Leaders say penalty will improve lawyers' image

It shows that DAs aren't above law

Staff WriterJune 17, 2007 

Mike Nifong's nationally televised dismissal from practicing law Saturday was also an effort to restore some luster to the tainted image of justice.

Lawyers, and prosecutors in particular, have been taking a beating in recent months as the rape charges Nifong pressed against three former Duke lacrosse players fell apart and the prosecutor was accused of misconduct.

After a five-day disciplinary hearing on Nifong's handling of the case, defenders of the profession hope the public will judge lawyers and the justice system on the way they drummed Nifong out instead of the way Nifong treated the Duke lacrosse team.

"I think it speaks for itself that the system has worked," said Garry Frank, president of the N.C. Conference of District Attorneys and the DA for Alexander, Davidson, Davie and Iredell counties.

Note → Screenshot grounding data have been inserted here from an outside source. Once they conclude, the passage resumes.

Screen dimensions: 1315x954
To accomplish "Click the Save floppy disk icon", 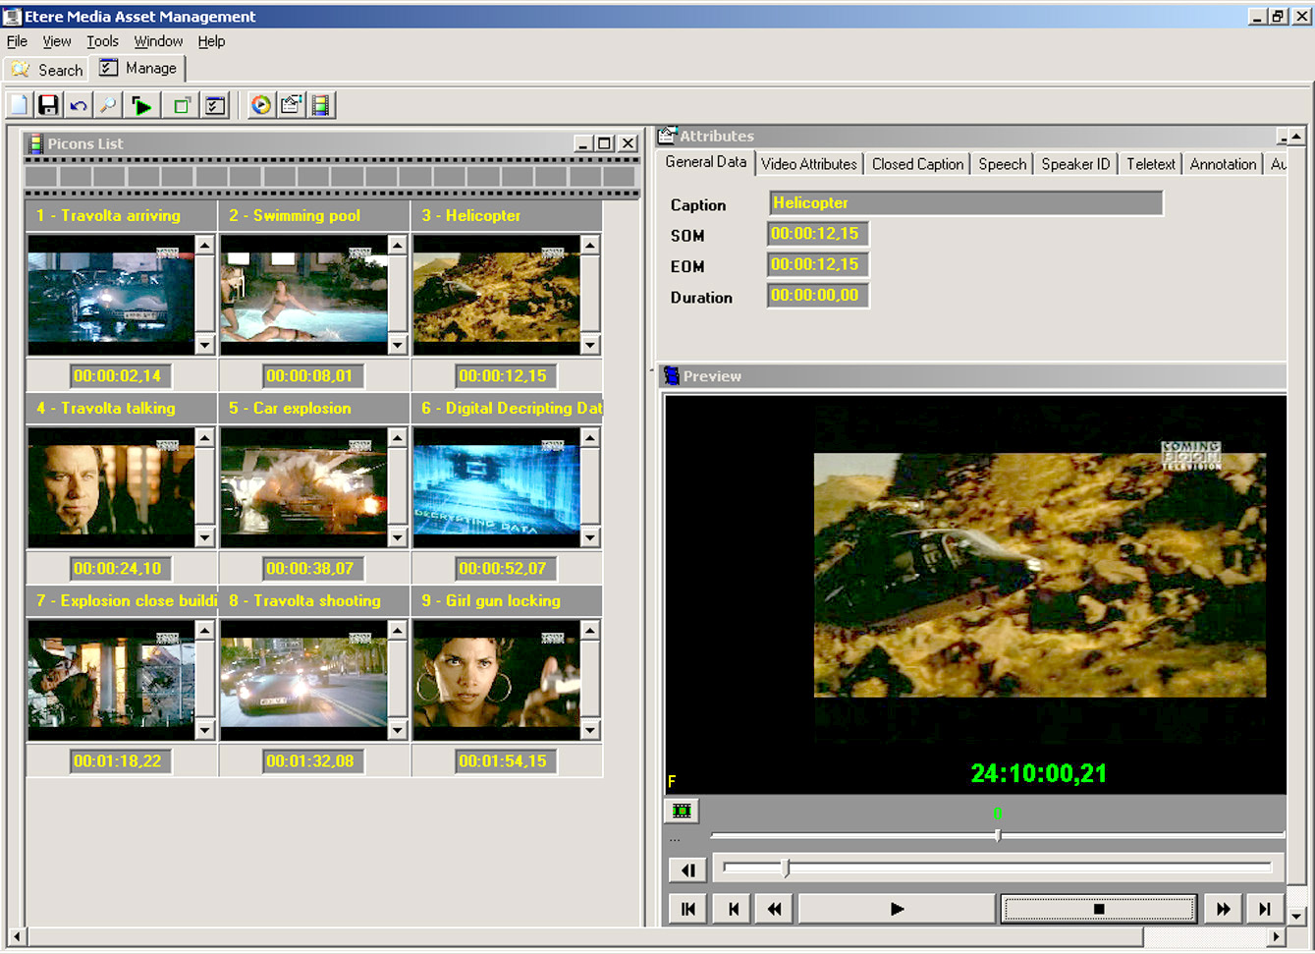I will click(48, 105).
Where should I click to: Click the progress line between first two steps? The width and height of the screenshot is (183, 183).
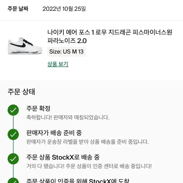(13, 122)
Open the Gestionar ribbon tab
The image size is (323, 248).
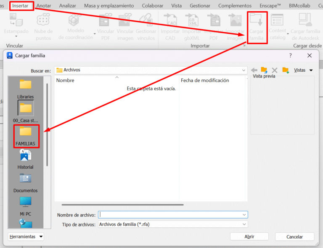click(x=200, y=5)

Perhaps most important, Frank said, it shows that even prosecutors are not above the law. Frank said that message is important amid a seemingly "steady drumbeat" of claims "that there is nothing to curb the power of a district attorney."

In a written statement, Steven D. Michael, president of the N.C. State Bar, also highlighted the importance of professional discipline. "[T]he Bar's strong response to this situation made clear that the ethical rules restricting pre-trial public comment and requiring prosecutors to turn over exculpatory evidence will be strictly enforced," he wrote.

"Those rules are important because they ensure the fundamental right to a fair trial that every citizen is guaranteed in our constitution," he added.

The decision was a major one for the bar, which has been criticized for gentle treatment of other prosecutors accused of serious misconduct.

"I think it should give people confidence that the State Bar has now apparently learned how to accept its responsibilities to govern the actions of lawyers, and in particular prosecutors," said Mary Ann Tally, a defense lawyer who has followed the State Bar's handling of misconduct cases. "It seemed that in the past they had just turned a blind eye."

There may never be another case quite like Nifong's, as prosecutors and State Bar administrators pointed out. Duke law professor Tom Metzloff said he expects many to take lessons from it.

"The legal system works with test cases," said Metzloff, who also serves on the State Bar's ethics committee, which had nothing to do with the disbarment of Nifong. "We take one case, and we have to learn from it. This is an important test case that will have a lot of lessons for a lot of lawyers."